### [What the task requires]
Produce a word-for-word copy of the lines from the one that contains "The height and width of the screenshot is (254, 423)." to the final line of the data below, with all pictures dropped.

+ + + + + + +

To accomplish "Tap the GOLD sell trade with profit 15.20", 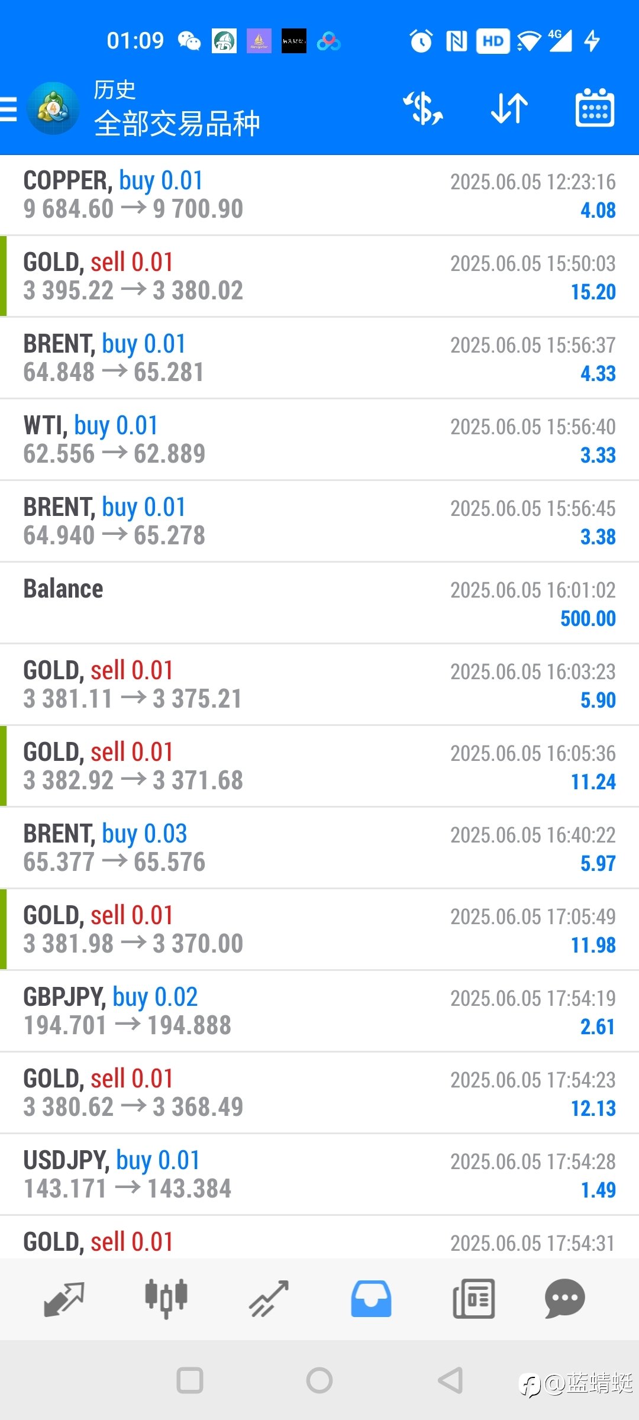I will pos(320,276).
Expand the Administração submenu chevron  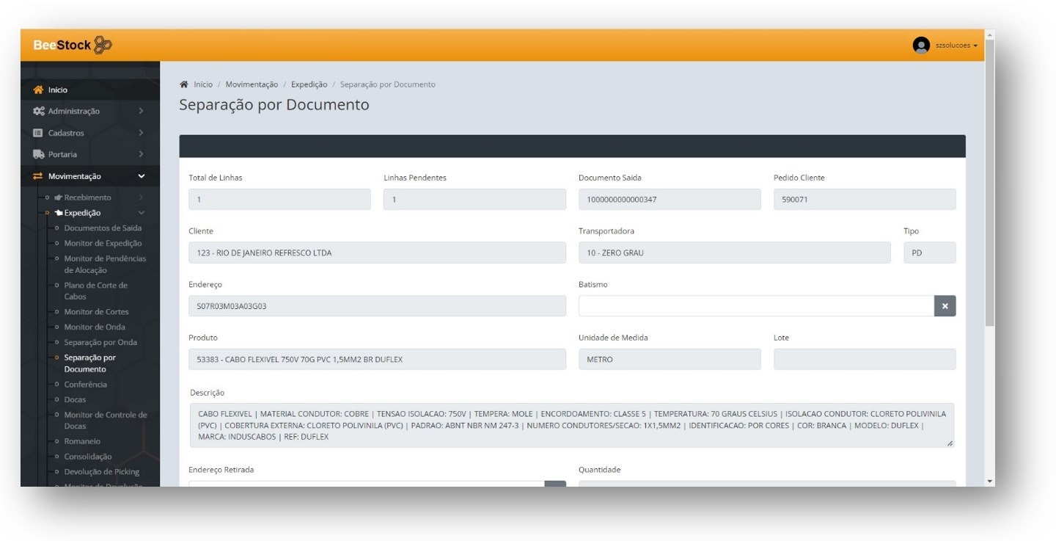(141, 112)
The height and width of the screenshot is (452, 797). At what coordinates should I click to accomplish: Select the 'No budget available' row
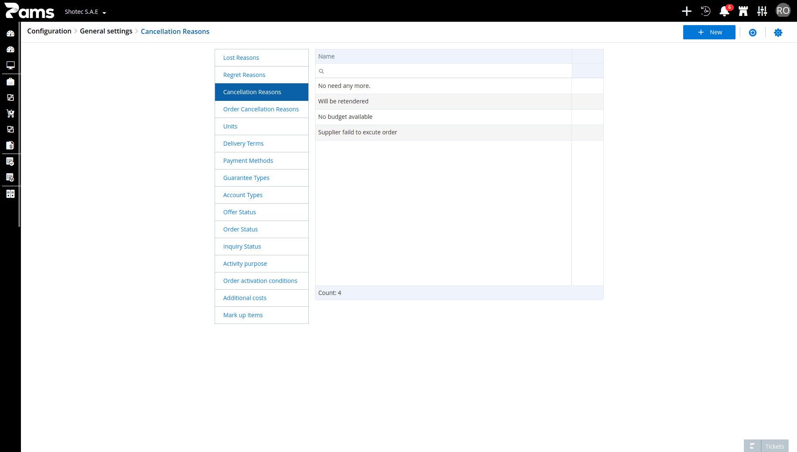459,117
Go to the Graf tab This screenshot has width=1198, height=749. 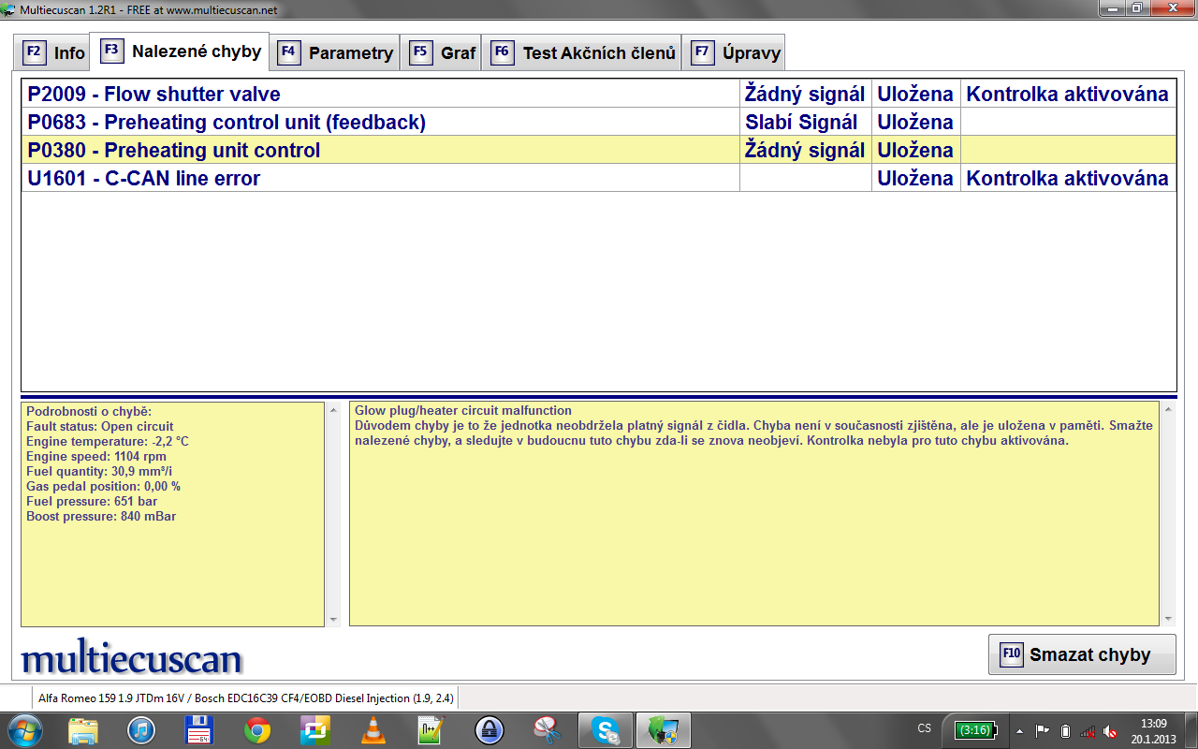coord(444,52)
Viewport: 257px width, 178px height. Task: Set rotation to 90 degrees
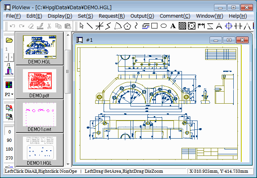9,140
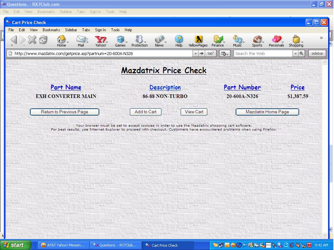Screen dimensions: 334x250
Task: Click the Finance chart icon
Action: [x=218, y=39]
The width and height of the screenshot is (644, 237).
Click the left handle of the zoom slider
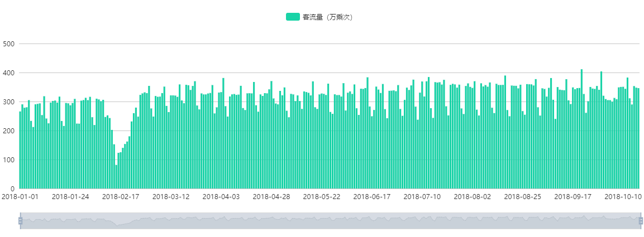pyautogui.click(x=20, y=221)
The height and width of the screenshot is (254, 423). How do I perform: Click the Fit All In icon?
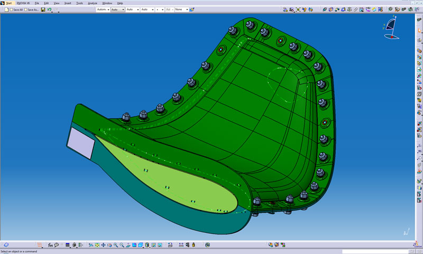click(97, 245)
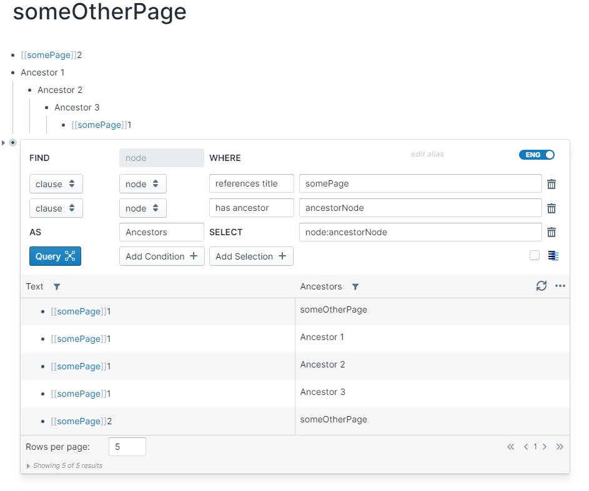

+ + + + + + +

### [Written response]
The height and width of the screenshot is (254, 423). How do I perform: Click the Fit All In icon?
click(97, 245)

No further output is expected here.